Another Nail in DRM?

Microsoft has patented via United States Patent 20040204943 a digital watermaking technology refered to as Stealthy Audio Watermarking. Is it important? Well given the disarray in the music DRM world and the lack of ‘open’ audio DRM - the answer must be YES! Below is that actual patent abstract as described at .

‘Described herein is audio watermarking technology for inserting and detecting watermarks in audio signals, such as a music clip. The watermark identifies the content producer, providing a signature that is embedded in the audio signal and cannot be removed. The watermark is designed to survive all typical kinds of processing and malicious attacks. In one described implementation, a watermarking system employs chess spread-spectrum sequences (i.e., "chess watermarks") to improve the balance of positive and negative chips in the watermarking sequences. The balance is not imposed in an orderly fashion, which might make the watermark sequence more easily detectable to an attacker, but in a pseudo-random fashion. In that way, better sequence balance is achieved while preserving its randomness for an attacker without knowledge of the keys. In another described implementation, a watermarking system employs an energy-level trigger to determine whether to skip encoding of a portion of a watermark within a given time span of an audio clip.

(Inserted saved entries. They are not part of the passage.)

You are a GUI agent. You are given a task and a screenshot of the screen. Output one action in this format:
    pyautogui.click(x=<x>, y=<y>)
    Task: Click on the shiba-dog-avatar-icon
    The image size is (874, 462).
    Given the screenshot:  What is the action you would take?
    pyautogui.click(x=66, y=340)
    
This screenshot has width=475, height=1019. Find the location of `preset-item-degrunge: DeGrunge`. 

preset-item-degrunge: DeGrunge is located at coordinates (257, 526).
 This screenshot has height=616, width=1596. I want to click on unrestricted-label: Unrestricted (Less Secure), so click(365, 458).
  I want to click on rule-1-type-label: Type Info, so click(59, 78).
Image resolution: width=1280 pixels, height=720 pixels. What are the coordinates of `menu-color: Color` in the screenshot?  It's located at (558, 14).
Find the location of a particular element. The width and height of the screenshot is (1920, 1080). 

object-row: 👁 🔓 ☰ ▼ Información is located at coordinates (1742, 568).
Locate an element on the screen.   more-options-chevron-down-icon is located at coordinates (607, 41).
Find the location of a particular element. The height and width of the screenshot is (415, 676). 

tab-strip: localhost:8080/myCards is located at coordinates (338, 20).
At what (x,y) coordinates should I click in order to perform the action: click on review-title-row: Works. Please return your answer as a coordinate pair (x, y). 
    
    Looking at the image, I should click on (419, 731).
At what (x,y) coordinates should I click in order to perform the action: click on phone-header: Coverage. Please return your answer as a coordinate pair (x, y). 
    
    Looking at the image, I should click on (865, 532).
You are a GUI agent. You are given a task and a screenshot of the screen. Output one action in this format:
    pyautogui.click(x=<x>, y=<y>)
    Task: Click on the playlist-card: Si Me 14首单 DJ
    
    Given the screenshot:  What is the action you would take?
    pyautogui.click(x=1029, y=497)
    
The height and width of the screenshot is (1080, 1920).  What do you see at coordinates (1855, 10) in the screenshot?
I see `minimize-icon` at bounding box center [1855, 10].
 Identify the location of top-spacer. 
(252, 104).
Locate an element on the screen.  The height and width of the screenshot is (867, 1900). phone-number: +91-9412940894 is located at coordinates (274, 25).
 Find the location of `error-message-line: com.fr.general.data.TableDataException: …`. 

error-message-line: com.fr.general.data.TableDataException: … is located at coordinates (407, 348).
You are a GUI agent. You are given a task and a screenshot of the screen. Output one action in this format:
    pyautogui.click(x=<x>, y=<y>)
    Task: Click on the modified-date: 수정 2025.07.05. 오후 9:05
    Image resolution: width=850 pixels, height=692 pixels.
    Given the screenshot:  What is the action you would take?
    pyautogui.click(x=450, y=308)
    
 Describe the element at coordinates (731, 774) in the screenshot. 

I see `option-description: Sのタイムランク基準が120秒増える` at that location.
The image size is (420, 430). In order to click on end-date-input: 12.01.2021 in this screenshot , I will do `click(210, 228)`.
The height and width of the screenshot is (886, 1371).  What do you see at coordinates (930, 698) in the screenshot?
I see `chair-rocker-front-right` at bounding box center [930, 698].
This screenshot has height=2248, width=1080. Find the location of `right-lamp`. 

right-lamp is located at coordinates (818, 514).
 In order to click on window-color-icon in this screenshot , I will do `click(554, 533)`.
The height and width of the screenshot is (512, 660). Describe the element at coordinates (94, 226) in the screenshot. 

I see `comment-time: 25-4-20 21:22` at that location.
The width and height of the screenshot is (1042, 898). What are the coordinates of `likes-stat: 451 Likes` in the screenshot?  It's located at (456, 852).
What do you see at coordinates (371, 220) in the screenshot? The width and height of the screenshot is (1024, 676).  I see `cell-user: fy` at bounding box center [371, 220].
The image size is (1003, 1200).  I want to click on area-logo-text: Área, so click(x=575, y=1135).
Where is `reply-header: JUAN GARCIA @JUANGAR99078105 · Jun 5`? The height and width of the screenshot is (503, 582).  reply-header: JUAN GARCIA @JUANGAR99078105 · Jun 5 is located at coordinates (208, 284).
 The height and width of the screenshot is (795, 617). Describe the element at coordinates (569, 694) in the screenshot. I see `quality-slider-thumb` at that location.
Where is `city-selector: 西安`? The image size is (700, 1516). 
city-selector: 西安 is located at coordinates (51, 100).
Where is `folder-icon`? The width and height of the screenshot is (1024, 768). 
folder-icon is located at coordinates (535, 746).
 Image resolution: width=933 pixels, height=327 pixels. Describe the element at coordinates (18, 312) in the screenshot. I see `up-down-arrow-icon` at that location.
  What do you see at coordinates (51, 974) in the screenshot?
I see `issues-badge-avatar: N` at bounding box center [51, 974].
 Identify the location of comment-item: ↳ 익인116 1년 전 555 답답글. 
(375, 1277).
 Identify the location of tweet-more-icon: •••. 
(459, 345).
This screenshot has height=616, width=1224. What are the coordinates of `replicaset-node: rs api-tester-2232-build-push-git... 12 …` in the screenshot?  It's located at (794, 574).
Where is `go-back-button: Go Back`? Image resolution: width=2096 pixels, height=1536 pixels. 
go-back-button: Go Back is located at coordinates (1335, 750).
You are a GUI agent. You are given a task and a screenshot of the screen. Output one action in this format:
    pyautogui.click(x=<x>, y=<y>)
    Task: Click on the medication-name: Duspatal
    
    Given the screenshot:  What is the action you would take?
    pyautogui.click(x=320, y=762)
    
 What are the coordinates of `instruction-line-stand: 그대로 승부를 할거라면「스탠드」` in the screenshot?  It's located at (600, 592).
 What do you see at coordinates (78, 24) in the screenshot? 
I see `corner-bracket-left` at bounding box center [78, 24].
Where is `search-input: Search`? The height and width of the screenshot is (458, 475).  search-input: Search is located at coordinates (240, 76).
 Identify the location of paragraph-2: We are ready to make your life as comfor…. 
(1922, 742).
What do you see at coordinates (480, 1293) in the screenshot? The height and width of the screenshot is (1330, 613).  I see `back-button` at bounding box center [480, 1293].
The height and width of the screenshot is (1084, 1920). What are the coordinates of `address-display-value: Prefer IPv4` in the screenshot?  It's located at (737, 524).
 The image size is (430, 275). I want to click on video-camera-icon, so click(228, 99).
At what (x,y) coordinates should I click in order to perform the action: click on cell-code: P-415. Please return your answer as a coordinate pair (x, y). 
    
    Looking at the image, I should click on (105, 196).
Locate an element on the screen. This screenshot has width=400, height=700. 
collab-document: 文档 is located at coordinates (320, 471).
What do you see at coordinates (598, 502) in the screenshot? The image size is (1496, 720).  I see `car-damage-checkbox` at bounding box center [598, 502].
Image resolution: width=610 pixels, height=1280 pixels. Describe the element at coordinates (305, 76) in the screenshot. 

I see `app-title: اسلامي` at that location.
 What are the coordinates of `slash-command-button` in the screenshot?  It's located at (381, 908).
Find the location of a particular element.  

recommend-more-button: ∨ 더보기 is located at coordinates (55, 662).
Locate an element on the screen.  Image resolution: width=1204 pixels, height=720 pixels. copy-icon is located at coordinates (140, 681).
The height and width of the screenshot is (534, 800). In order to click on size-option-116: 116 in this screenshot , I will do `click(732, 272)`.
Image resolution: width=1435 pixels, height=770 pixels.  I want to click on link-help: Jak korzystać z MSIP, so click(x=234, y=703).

If a large discrepancy in energy levels exists over a given time frame, then the frame is not watermarked, to avoid audible time-dispersion of artifacts due to spectral modifications (which are similar to "pre-echo" effects in audio coding). In another described implementation, a watermarking system begins encoding of a watermark at a variable position after the beginning of an audio clip.’

This now starts to offer a real alternative to both DRM but also for royalty tracking and collection. It is early days but if Microsoft have a deployable solution it could become pervasive very quickly.